A thought that periodically returns to me and always causes me some distress is a certain aspect of my personality. Once again, it’s on my mind. I struggle to find a solution, then it comes to me, briefly, before I forget it all over again. In the morning, I took a day trip to Tata, a beautiful town in northwest Hungary near the Gerecse Mountains, famous for its lakes and a 14th-century medieval castle, and while I was walking around the Old Lake with a friend, I was reminded of the solution again. This is what I want to write down, so in the future when I’m confused or lost again, I can return here for easy remembrance.

Statue of Tatai Diána

Basically, I’ve always been someone who likes to help people.
I like to give friends lifts in my car, I’ll buy dinner if you’re hungry, I’ll clean your kitchen because I find an absurd pleasure in the process of cleaning and putting things in order, and I’m genuinely just happy to be able to help. I don’t help others to feed my ego, or because I want something in return. I do it when I know it’s the right thing to do.
This sounds nice, but still, being helpful is quite a risky thing, especially when it comes to relationships and dating. There’s always a chance of being left vulnerable to abusers when “helping out” is your natural state of mind.

This is the real struggle I’m referring to — when feelings I develop for another person cloud my good judgement, and I throw my own needs and morality in the back seat in order to please another person who may not have the best interests for me at heart. I become motivated by fear instead of faith (in myself, and in God’s word). I fear offending or inconveniencing the other person. I dread that they’ll hate me if I disappoint them in the slightest way. I’m anxious that they will cast a silent, negative judgement upon me and then disappear, without offering any chance to understand or fix what I did wrong. Or, the worst fear of all: the possibility of learning that I’m not really that important at all, the other person is just tolerating me. I’m not a priority, but I’m too scared to speak up and find out the truth.

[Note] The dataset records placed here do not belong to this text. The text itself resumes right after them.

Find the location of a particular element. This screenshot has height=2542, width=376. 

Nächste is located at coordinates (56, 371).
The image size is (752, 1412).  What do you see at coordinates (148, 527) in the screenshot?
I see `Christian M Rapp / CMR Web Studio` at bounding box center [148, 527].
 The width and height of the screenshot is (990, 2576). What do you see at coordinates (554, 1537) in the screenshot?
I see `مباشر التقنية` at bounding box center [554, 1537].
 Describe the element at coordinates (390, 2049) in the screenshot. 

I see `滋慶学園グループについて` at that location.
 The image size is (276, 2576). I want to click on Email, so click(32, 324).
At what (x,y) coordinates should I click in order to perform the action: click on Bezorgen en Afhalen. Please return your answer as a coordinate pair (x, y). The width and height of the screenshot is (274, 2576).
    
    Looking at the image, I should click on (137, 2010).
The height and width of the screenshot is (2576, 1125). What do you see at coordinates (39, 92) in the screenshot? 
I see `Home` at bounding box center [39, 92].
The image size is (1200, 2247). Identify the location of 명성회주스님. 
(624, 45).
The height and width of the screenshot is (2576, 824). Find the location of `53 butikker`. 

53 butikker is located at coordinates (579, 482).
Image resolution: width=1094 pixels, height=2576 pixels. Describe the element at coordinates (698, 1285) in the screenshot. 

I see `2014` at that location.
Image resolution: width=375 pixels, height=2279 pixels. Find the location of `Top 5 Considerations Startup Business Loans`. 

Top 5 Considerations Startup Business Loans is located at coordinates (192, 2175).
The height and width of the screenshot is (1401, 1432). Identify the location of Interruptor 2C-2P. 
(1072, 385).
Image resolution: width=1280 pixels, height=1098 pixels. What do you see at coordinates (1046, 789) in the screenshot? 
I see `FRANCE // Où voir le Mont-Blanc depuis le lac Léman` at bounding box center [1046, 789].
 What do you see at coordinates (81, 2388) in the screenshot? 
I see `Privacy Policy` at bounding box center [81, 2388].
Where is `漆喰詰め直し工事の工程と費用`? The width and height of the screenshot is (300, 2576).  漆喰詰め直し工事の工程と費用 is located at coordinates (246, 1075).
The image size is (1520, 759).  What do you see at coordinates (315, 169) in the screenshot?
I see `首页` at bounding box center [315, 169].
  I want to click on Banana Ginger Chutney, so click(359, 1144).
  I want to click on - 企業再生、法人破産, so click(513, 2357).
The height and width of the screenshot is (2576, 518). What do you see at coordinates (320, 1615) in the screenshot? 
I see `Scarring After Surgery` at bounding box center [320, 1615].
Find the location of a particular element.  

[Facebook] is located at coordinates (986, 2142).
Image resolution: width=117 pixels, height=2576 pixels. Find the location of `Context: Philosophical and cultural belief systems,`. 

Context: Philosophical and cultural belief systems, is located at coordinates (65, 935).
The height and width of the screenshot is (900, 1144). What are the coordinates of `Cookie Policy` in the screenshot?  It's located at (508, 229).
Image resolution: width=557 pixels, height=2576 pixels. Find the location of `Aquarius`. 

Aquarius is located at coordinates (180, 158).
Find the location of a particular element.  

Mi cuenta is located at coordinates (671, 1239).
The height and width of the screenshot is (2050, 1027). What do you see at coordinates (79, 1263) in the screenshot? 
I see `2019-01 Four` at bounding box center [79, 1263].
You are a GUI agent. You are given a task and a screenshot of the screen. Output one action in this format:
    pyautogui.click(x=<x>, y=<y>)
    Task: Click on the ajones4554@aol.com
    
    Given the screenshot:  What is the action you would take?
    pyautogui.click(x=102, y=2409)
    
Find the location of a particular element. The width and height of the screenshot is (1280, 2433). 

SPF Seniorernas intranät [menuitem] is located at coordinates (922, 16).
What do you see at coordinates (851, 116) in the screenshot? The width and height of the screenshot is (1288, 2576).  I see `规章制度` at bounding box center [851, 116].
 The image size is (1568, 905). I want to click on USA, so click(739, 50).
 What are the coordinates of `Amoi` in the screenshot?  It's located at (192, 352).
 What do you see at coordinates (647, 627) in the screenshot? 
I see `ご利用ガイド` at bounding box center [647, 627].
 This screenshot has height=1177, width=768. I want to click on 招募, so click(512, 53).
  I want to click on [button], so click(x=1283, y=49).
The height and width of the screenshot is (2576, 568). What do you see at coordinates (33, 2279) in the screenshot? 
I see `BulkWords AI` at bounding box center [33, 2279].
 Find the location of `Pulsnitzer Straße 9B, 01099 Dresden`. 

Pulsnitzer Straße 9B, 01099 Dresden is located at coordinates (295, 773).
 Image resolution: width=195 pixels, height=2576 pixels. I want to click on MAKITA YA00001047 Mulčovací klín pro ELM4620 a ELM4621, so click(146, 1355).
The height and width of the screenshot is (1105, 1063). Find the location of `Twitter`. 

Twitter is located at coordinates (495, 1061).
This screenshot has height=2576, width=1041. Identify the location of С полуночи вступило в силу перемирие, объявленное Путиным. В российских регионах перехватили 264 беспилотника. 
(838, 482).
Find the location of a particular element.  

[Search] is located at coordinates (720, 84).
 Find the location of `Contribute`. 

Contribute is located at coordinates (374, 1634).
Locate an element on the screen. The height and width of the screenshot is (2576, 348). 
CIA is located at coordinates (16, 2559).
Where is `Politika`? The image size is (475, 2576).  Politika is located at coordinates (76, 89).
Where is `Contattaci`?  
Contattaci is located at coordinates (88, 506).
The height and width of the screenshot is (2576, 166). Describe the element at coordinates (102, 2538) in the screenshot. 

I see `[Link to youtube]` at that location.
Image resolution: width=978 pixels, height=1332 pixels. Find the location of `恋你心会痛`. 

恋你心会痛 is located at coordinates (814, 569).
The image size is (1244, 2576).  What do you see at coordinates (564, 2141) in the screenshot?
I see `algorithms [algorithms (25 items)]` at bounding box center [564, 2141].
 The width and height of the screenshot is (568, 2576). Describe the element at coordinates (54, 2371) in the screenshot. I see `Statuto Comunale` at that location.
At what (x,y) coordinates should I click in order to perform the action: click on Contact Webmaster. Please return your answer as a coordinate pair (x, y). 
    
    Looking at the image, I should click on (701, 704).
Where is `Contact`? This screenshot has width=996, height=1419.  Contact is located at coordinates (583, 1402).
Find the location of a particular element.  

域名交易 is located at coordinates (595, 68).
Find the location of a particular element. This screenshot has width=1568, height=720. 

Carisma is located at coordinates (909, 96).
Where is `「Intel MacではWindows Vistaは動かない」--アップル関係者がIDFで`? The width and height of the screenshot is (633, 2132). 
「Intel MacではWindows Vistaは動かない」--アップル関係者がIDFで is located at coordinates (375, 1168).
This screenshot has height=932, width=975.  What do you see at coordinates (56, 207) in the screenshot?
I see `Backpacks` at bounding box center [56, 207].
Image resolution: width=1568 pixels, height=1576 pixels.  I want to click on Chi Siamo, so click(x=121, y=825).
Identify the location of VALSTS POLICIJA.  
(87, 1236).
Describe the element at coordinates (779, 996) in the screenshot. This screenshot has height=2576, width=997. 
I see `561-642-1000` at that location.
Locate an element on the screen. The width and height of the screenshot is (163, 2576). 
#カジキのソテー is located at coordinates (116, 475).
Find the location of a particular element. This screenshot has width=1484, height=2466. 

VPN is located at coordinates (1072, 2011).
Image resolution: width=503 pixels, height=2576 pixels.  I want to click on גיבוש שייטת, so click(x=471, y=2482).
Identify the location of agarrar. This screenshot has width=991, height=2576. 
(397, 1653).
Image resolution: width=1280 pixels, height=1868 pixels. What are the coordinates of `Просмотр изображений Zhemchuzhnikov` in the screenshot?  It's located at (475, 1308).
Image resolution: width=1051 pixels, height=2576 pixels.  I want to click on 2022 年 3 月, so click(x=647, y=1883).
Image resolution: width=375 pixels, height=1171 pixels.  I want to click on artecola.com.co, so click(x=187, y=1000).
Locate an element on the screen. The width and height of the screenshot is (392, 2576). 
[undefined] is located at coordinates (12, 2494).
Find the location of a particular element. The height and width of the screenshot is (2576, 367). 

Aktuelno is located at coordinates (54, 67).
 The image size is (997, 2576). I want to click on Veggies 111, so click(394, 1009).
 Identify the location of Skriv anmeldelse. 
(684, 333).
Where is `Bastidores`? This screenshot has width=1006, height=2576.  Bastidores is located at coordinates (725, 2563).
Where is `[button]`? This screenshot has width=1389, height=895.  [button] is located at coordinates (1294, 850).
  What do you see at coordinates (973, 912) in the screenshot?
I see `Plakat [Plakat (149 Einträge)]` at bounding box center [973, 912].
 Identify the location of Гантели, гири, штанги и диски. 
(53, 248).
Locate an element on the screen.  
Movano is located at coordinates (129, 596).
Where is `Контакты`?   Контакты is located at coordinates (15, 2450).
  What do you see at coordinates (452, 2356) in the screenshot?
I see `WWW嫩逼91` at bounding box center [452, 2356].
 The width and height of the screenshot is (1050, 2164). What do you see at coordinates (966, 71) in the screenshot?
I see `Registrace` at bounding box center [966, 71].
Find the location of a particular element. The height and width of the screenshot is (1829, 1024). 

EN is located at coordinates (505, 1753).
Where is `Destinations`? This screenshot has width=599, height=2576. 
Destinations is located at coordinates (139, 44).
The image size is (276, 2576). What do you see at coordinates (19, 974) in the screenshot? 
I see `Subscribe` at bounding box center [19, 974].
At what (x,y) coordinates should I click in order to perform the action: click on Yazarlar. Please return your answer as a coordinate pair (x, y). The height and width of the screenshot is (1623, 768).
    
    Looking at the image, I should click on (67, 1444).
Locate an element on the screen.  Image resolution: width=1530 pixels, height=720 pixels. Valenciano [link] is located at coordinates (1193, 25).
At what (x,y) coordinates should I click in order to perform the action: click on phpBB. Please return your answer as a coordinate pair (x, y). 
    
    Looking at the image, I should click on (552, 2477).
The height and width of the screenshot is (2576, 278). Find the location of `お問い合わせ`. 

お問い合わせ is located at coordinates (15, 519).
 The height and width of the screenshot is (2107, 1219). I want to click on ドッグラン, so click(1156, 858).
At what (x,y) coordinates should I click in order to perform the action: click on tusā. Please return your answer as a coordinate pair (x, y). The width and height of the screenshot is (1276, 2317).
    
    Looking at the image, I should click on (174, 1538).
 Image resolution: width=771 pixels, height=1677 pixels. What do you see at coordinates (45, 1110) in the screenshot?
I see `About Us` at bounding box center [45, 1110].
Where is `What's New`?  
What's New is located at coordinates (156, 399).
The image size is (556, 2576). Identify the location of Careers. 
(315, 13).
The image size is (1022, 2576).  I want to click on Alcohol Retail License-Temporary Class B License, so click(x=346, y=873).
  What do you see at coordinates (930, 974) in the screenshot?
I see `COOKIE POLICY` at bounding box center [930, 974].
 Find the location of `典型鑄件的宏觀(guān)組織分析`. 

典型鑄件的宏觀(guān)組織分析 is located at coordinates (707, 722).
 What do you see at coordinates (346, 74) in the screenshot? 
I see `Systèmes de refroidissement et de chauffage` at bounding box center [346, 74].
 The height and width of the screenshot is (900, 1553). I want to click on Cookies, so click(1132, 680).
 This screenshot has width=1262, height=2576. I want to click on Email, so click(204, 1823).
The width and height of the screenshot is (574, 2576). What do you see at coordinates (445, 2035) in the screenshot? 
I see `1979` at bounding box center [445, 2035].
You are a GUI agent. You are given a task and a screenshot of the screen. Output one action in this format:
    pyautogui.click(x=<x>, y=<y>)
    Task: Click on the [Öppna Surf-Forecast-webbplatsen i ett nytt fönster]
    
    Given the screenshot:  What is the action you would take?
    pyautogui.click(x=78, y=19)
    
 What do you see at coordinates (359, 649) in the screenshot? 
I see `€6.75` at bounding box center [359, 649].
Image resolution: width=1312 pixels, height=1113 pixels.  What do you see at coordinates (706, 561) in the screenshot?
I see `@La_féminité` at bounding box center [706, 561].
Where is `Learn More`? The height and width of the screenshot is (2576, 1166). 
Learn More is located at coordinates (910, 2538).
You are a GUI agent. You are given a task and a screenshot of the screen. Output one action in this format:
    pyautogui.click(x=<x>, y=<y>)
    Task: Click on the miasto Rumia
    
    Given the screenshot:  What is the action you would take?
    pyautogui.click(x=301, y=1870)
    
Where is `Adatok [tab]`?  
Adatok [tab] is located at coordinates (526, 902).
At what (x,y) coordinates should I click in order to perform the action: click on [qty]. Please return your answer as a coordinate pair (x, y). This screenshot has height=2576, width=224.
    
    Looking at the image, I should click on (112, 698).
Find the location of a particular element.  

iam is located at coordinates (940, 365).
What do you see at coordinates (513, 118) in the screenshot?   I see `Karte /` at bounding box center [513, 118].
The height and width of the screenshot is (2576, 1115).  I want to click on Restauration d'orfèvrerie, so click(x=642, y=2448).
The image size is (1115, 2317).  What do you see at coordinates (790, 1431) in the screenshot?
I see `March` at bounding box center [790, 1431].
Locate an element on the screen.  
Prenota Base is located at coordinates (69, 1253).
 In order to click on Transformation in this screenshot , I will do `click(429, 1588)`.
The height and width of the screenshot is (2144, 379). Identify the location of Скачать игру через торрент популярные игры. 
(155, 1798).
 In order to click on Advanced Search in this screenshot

Writing out these fears and reading them now makes me laugh because I see how they are destructive and irrational, but I do genuinely struggle when my emotions and my natural desire to help others gets the better of me.

So, what’s the solution to fear-motivated people-pleasing? It’s sitting right here at Lake Balaton, alone, observing the summer storm battering the choppy waters. It’s going out for a swim, learning some new recipe or reading a good book, it’s trying out a new exercise regime, reminding myself of everything that’s important to me. There is great value in being alone when you feel you’re too caught up with someone else and you’re not being true to your ideals. And even if you’re suffering or lonely, you know that God is teaching you a necessary endurance. And so you are content and without fear, no matter what may or may not happen.

Most importantly of all: in solitude, there is the opportunity to remind yourself of the  most valuable relationship you have in life, which is the one you have with God. Detaching yourself from other people is essential in reestablishing the truth that your worth as a person does not depend on someone else’s behavior. People will always fail you, but God never will.

I am not advocating becoming a reclusive hermit or mistreating people. I certainly don’t wish to do such a thing, my greatest goal in life is to have a loving family and husband, but giving myself some time to relax and look over this vast lake is just what I needed for the moment. To understand how to love and help others without letting my values get swept away by fear of rejection– this is a lesson I must learn over and over again. Tonight, at least, I think I got it.